● Aim of the task: Please reproduce each line of the data below as it stands.

═════ Records for the exercise

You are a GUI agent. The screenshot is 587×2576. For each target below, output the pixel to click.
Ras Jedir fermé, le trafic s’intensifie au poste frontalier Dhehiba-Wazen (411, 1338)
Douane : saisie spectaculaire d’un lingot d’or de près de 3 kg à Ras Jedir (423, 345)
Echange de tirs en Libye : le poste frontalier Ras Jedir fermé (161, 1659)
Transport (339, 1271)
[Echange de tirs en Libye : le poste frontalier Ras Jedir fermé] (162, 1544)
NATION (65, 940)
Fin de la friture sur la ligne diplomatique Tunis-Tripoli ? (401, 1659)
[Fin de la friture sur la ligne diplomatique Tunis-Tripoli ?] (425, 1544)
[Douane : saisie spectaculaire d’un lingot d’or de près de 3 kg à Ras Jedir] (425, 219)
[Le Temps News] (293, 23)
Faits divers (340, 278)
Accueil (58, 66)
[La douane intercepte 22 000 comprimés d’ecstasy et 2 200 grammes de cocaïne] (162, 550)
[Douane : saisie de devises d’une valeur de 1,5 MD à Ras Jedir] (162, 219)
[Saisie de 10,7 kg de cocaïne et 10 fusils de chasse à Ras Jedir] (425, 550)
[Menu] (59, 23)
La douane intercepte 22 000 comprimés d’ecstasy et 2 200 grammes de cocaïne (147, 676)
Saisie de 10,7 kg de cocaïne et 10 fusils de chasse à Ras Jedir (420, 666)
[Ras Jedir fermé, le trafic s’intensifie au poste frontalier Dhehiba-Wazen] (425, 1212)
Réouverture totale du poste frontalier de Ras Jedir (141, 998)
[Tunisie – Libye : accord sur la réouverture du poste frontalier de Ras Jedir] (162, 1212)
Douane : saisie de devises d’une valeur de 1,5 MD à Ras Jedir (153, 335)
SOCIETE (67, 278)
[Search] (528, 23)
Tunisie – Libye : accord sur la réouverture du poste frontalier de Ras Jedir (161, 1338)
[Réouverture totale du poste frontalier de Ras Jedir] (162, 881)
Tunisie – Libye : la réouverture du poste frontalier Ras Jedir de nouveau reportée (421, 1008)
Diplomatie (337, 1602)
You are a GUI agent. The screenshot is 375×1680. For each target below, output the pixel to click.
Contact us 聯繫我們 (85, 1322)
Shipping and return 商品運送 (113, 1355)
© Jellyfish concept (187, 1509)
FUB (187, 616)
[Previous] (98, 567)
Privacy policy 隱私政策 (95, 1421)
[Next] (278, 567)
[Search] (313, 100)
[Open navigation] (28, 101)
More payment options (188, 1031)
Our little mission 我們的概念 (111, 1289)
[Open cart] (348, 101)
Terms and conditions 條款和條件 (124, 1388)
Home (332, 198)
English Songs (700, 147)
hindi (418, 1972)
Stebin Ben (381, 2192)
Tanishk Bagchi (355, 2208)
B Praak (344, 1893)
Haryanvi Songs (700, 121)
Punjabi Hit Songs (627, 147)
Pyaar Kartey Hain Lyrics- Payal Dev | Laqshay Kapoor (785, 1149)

══════════

● Response for this exercise:
You are a GUI agent. The screenshot is 587×2576. For each target below, output the pixel to click.
Ras Jedir fermé, le trafic s’intensifie au poste frontalier Dhehiba-Wazen (411, 1338)
Douane : saisie spectaculaire d’un lingot d’or de près de 3 kg à Ras Jedir (423, 345)
Echange de tirs en Libye : le poste frontalier Ras Jedir fermé (161, 1659)
Transport (339, 1271)
[Echange de tirs en Libye : le poste frontalier Ras Jedir fermé] (162, 1544)
NATION (65, 940)
Fin de la friture sur la ligne diplomatique Tunis-Tripoli ? (401, 1659)
[Fin de la friture sur la ligne diplomatique Tunis-Tripoli ?] (425, 1544)
[Douane : saisie spectaculaire d’un lingot d’or de près de 3 kg à Ras Jedir] (425, 219)
[Le Temps News] (293, 23)
Faits divers (340, 278)
Accueil (58, 66)
[La douane intercepte 22 000 comprimés d’ecstasy et 2 200 grammes de cocaïne] (162, 550)
[Douane : saisie de devises d’une valeur de 1,5 MD à Ras Jedir] (162, 219)
[Saisie de 10,7 kg de cocaïne et 10 fusils de chasse à Ras Jedir] (425, 550)
[Menu] (59, 23)
La douane intercepte 22 000 comprimés d’ecstasy et 2 200 grammes de cocaïne (147, 676)
Saisie de 10,7 kg de cocaïne et 10 fusils de chasse à Ras Jedir (420, 666)
[Ras Jedir fermé, le trafic s’intensifie au poste frontalier Dhehiba-Wazen] (425, 1212)
Réouverture totale du poste frontalier de Ras Jedir (141, 998)
[Tunisie – Libye : accord sur la réouverture du poste frontalier de Ras Jedir] (162, 1212)
Douane : saisie de devises d’une valeur de 1,5 MD à Ras Jedir (153, 335)
SOCIETE (67, 278)
[Search] (528, 23)
Tunisie – Libye : accord sur la réouverture du poste frontalier de Ras Jedir (161, 1338)
[Réouverture totale du poste frontalier de Ras Jedir] (162, 881)
Tunisie – Libye : la réouverture du poste frontalier Ras Jedir de nouveau reportée (421, 1008)
Diplomatie (337, 1602)
You are a GUI agent. The screenshot is 375×1680. For each target below, output the pixel to click.
Contact us 聯繫我們 (85, 1322)
Shipping and return 商品運送 (113, 1355)
© Jellyfish concept (187, 1509)
FUB (187, 616)
[Previous] (98, 567)
Privacy policy 隱私政策 (95, 1421)
[Next] (278, 567)
[Search] (313, 100)
[Open navigation] (28, 101)
More payment options (188, 1031)
Our little mission 我們的概念 (111, 1289)
[Open cart] (348, 101)
Terms and conditions 條款和條件 (124, 1388)
Home (332, 198)
English Songs (700, 147)
hindi (418, 1972)
Stebin Ben (381, 2192)
Tanishk Bagchi (355, 2208)
B Praak (344, 1893)
Haryanvi Songs (700, 121)
Punjabi Hit Songs (627, 147)
Pyaar Kartey Hain Lyrics- Payal Dev | Laqshay Kapoor (785, 1149)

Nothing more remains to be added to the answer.